Now parts of Kaplan’s counter arguments themselves do not hold up. For one, LSD is not “very toxic” as he states – it is categorically non-toxic – and moreover there is nothing “absurd” about bread being used to hold a liquid suspension of the drug, as the blog Reason has identified. However, where Kaplan does make a salient point against the CIA dosing theory is in his observation that the supposedly laced bread did not take effect for some time, whereas LSD would kick in far sooner.
One of Reason’s readers has also critiqued the conspiracy theory. The anonymous commenter concurs with Kaplan’s contention about the too-long time delay in symptoms appearing, and adds that “people haven’t died from even massive overdoses of LSD, unlike a number of people who died of convulsions from the mass-poisoning in Pont-Saint-Esprit. There has never been an unambiguous recorded human death from LSD overdose… Physiologically speaking, it’s extremely safe.”
The Reason commenter also recaps that the poisoning was traced back exclusively to the bread of a local baker, and therefore “Albarelli’s claim that the poisoning was due to ‘a covert LSD aerosol experiment directed by the US Army’s top-secret Special Operations Division at Fort Detrick, Maryland’ can be definitely ruled out.”
The more reactions you read to The Telegraph article, the harder it becomes to believe. Chemist Derik Lowe has taken issue with the idea that the Sandoz scientist said the outbreak was due to “diethylamide – the D in LSD”, which he derides because diethylamide “isn’t a separate compound,” and “LSD isn’t some sort of three-component mixture.” Moreover, says Lowe, “diethylamides have no particular hallucinogenic properties… It’s like saying that the secret of TNT is a compound called ‘Tri’. Nonsense.”

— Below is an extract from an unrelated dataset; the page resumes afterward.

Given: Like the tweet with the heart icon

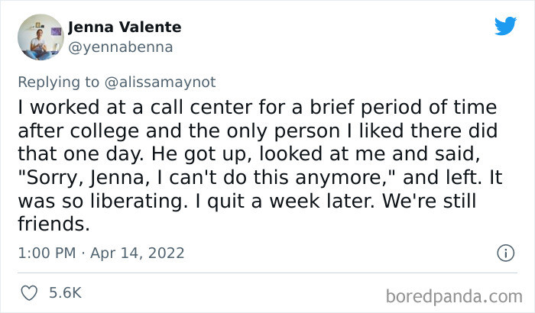Looking at the screenshot, I should 31,292.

Ultimately, bigger questions like why the CIA would single out a small town in the south of France to test LSD as a war weapon are most puzzling. And what of the knowledge of the Cursed Bread inside France? If French officials or secret services were aware of what was about to happen, why did they do nothing to prevent it, and if they weren’t, why were they so ill informed? The mystery of the Cursed Bread shows little sign of being solved, but the notion of a CIA plot starts to seem suspect.